I haven't always been an entrepreneur. Years ago, I worked in corporate as a Director of Financial Planning. I commuted to work every day, strategized team meetings, placed stock trades and attended to asset retention. I had an executive assistant, secretary, support staff, and large corner office. All these things are typical for high level executives in the corporate field.
Despite what a typical corporate executive looks like. It wasn't unusual for me to come into the office rocking jeans and a band T-shirt. In fact, my dress code violations were the only thing in my corporate career that I was ever "scolded" for. However, I was also smart enough to keep a pair of heels, blazer and black dress in the closet in the event I needed to quickly transform into something more professionally polished.
It wasn't my intention to be a rule breaker, or be that defiant employee. It was however my intention to bring innovative ideas, scale departments and increase revenue. It was also my intention to do that with little to no wasted time, energy or resources. I found that when I came into the office in a suit, a majority of my thoughts dwelled on how uncomfortable I was. Often times I'd be visually creating my strategy on a white board, or by spreading papers and notes across my floor. Neither of which are comfortable to do in a suit.

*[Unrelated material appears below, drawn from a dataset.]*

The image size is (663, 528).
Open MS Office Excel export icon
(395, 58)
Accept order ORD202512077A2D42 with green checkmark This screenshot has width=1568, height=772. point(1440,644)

Eventually I grew tired of the creative ceiling I kept hitting, one that is often times inevitable when working in a corporate setting. It was then I decided to go into business for myself. When first creating my visual brand, I had very "professional" pictures of myself corporate headshot style. The very image and photos I had previously rebelled so strongly against when I was in corporate. Yet without that big corporate name behind me I doubted that people would take me seriously. Again, ironically was never even a thought that crossed my mind when I held my corporate title.
Not one of these images or graphics created from them made me excited to share my stuff with the world. If I wasn't excited to share my stuff, there would be little reason for anyone else to feel excited about it either.
So I scrapped the ice-cold "professional" look and opted for something that was much, much more me: casual clothes, bright orange sunglasses, and a backdrop of graffiti. Not necessarily the most conventional look for a businessperson, but that's the beauty of entrepreneurship: I get to make my own rules.
My look -- sunglasses, graffiti, and all -- is now a cornerstone of my brand, and is an integral part of my business success.
Here's my point. I'm a creative individual -- always have been, always will be -- and I express that creativity through many distinct avenues. If I've got my headphones in, there's a 50/50 chance that I'm jamming out to hip hop or listening to Johnny Cash. On a Saturday night, I might be salsa dancing or getting inspiration from new books and magazines at my local Barnes and Noble. I love new trends just as much as I love The Beatles.
I figured out a long time ago that my own personal genius doesn't have to come pre-packaged in the way that society tells us that it has to. Own who you are, and people will respect it.
I transfer that same multi-passion that I have for life into my business. In my coaching and brand management, I'm as much about the abstract as I am the concrete. I'm just as likely to be talking about the universe or energy as I am creating sales funnels or positioning a brand. And this has paid off for me -- big-time.
I've landed best-selling authors on a podcast before I even launched it. I have my own column on the Huffington Post, where I contribute to the Business section. And this isn't because I had a huge media budget or big-name contacts in my field; in fact, the online and media world was completely new to me when I launched my business. It's because I blazed my own trail, owned who I am, and demanded to be seen.
When I launched my business What Vibes Your Tribe, I gave myself only two rules: first, I wasn't ever going let work mean missing moments in my daughter's lives; and second, I was going to do it all my way. That meant that if I had to cancel a meeting last-minute because of a soccer game, I was going to do so without guilt or excuses. It also meant that I wasn't going to follow anyone else's rules.
I didn't follow rules: I made my own. I resolved to give to my community more than I take.
I've stayed true to this, and it only continues to solidify my brand and grow my community. The people that follow me, trust me because they know that I'm authentic and rarely will I teach them something I haven't already done or tested for myself. They know this because I'm transparent in sharing my process and transparent in sharing my results, even when the results came in at below par.
Now, my story doesn't mean that you should re-shoot all your pictures against a graffiti-filled backdrop. But what you should extract is a message that can't be stressed enough: be yourself, and share it with the world.
Nobody has your exact personality, your exact skillset, your exact combination of multi-passions. Your uniqueness, and your unique creative process is your greatest asset.
You're an entrepreneur, which means you make your own rules. So own who are, blaze your own trail, and shout your message from the treetops. Shamelessly share the real you -- whether that means you're in a suit, or in bright orange sunglasses.